The Danish government promised in 2019 to upgrade military spending in Greenland with a payment of 1.5 billion Danish crowns ($237 million) for surveillance. Denmark’s Bramsen said that was a “first step” and Copenhagen has yet to decide how to spend the money.
For now, Denmark has no satellites to monitor traffic around Greenland. In 2018, it started receiving a few satellite images a day from the European Union’s Maritime Safety Agency, but they aren’t always detailed enough for military purposes.
“Denmark will never be able to defend itself in the Arctic,” said Steen Kjaergaard, head of the Centre for Arctic Security Studies at the Royal Danish Defence College, which does research for the defense ministry.

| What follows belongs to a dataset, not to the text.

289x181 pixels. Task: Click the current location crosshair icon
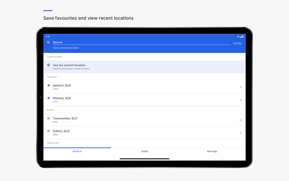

“The government is trying to strike a balance.”
That balance is becoming increasingly delicate. For years, it’s been fairly easy for foreign researchers to access the waters around Greenland and those between Greenland, Iceland and the U.K., researchers and military sources say: All that’s needed is to fill in a form seeking permission.
Last year, though, Danish authorities failed to approve an application from a Swiss-led group of international researchers, the government said in response to a Freedom of Information request from Reuters. The researchers were planning to travel on a Russian icebreaker, 50 Let Pobedy (50 Years of Victory) on the first-ever circumnavigation of Greenland.

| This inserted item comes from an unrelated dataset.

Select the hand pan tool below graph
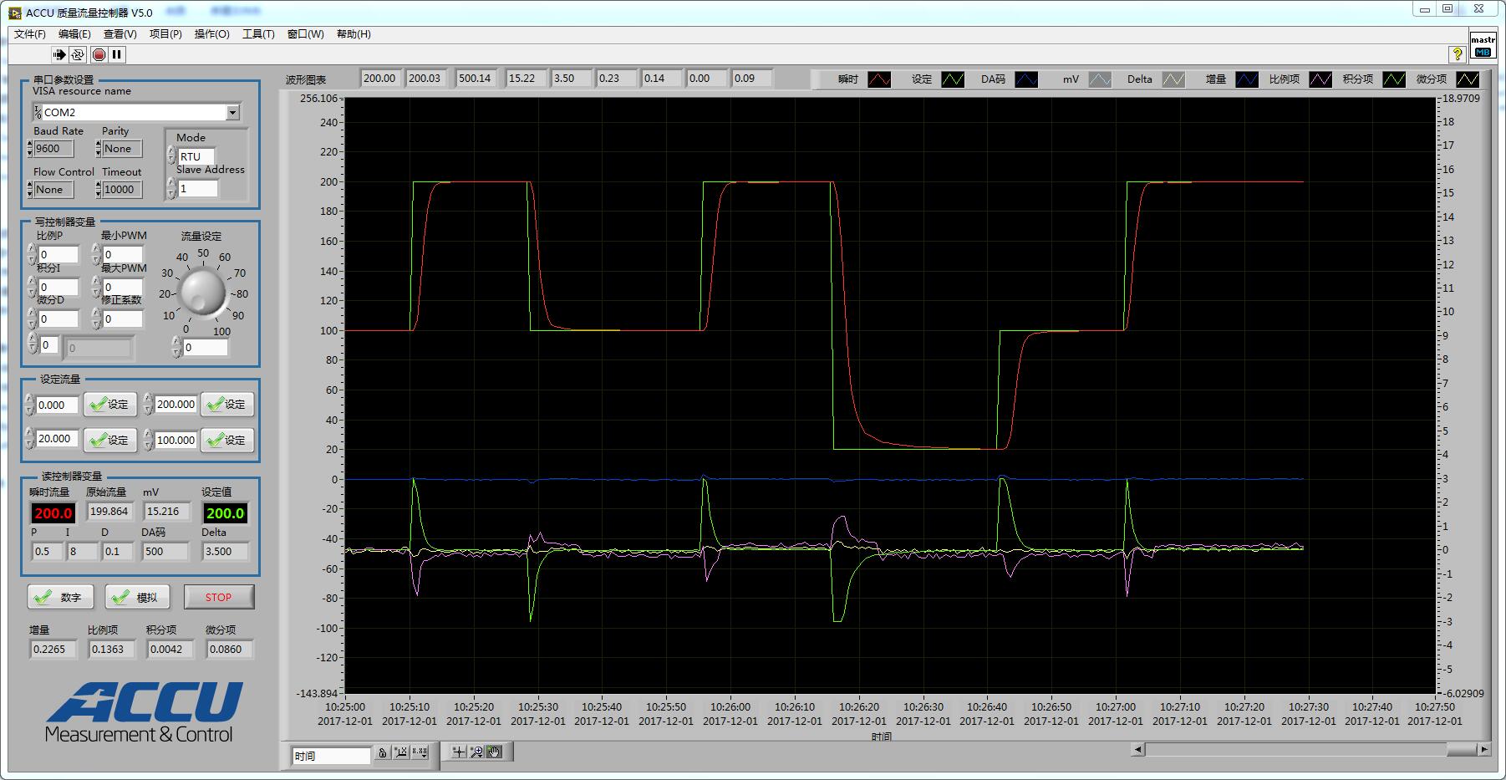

Authorities let the application expire without responding.
Two sources with knowledge of the matter said they had become suspicious that the icebreaker, used for several earlier expeditions in Greenland, could serve non-scientific purposes such as tapping information from subsea fibre cables or mapping the seabed to ease access for Russian submarines.
In 2016, a Russian vessel, Yantar, which the U.S. Navy has alleged transports submersibles that can sever and tap into cables miles beneath the ocean’s surface, anchored outside Nuuk, where a subsea communications cable lands that connects Iceland and America.
Ambassador Barbin said Russia considered the icebreaker decision an “unfortunate misunderstanding,” noting that this year Denmark agreed to another Russian icebreaker visiting Greenland and the Faroe Islands.
Even NATO allies arrive unannounced in these vast, dark waters.
Foreign ships usually report their arrival using the international Automatic Identification System ship-tracking system. When analysing satellite images, the Joint Arctic Command often identifies what it calls “dark targets” — objects that look like ships but can’t be identified on the system.
If the Danish military sends out vessels or helicopters to the target, they often find an iceberg. When the targets have turned out to be ships, these have most often been U.S. marine vessels that haven’t reported their arrival, military sources say.
The U.S. embassy didn’t comment. Denmark’s defense ministry said the allies are working to bolster information sharing.